Data Augmentation: Part 1
One of the key components to a successful machine learning product is having sufficient, good quality data to train the classifier. The data samples should be representative of the entire population distribution. Increasing the number of samples reduces the risk of your model over fitting the data. That is, the model is too complex for the data set. The best way to get more samples is to simply go out and collect them. This might mean expensive and time consuming experimental data collection, along with manually labelling thousands or even million of samples with the correct class label.
However, in many instances the cost and/or time required to collect the additional samples is prohibitive. In this article, I will outline two methods to synthetically increase the number of samples available for your machine learning task.
How much is enough?
The first question to ask is do you have enough samples? The simplest way to answer this is to divide your entire data set into two groups: a training set, and a test set. (A better approach is to create three groups: training, validation, and test set). You then train the system using only part of the training data, but test the model using the complete test set. Then incrementally increase the amount of training data used and retrain the system. By graphing the error rate (of both the training and test set) against the number of training samples, you will be able to evaluate the if you have sufficient data. The plot you created should should show the gap in error rate between the training set and the test set decrease. A large gap between the training error and the test error indicates overfitting of the model, which can usually be remedied by training with more data.
Lets do this for the Mixed National Institute of Standards and Technology (MNIST) handwritten digit dataset, which has 10 classes the numbers 0 to 9. The data is split into a 50,000 sample training set (i.e., 5000 per class), and a 10,000 sample test set. We will use three different classifiers: (i) a convolutional neural network (CNN), (ii) a convolutional support vector machine (CSVM), and (iii) a convolutional extreme learning machine (CELM). As we increase the number of samples, the training error percentage will generally increase, but the test error percentage will decrease. A rough rule of thumb to prevent over fitting the model is to ensure that the gap between the training error and test error is within 0.5%. It is also important to confirm that the test error percentage good enough for your application!
Great! So 50,000 samples (i.e., 5,000 per class) provides enough data to prevent our three classifiers from overfitting.

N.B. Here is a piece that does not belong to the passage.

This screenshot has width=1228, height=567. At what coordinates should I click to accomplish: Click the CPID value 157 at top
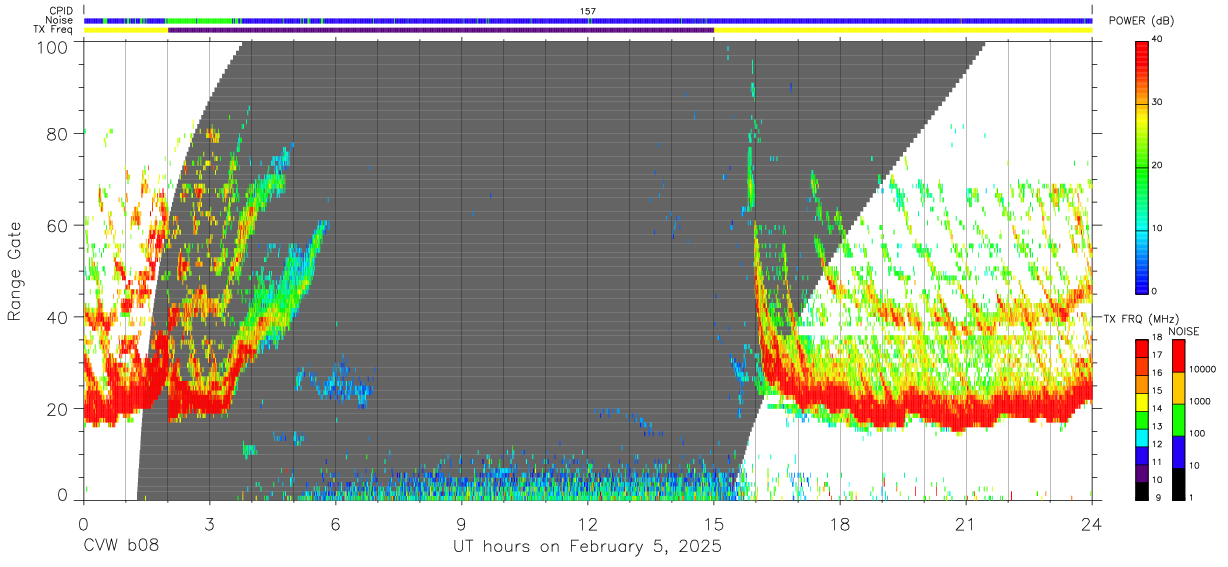(587, 11)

But what if the gap was bigger?
Let’s say we only had a total of 5,000 handwritten digits in the training class (500 per class). Here, (far left of the plot) the gap between training and testing is over 1%. So we could reduce the gap by making our classifiers simpler, (e.g. less neurons), but this would also increase the overall test error%.
Instead, we are going to artificially increase the number of samples through:
- Data Warping
- Synthetic Over Sampling (SMOTE). This will be covered in a subsequent blog post.
Data Warping with Elastic Deformations.
The basic idea with data warping is that we are going to transform the images of the handwritten digits, while still preserving the label information. This means, warp it a bit, but make sure it still looks like the original number!
To do this we are going to create a random displacement field. This is a matrix that causes pixels-values in each digit to be moved (a little) to new locations. So we can use a 2D matrix with uniformly distributed random numbers. But we also want this movement to be smooth, so we will convolve the matrix with a Gaussian.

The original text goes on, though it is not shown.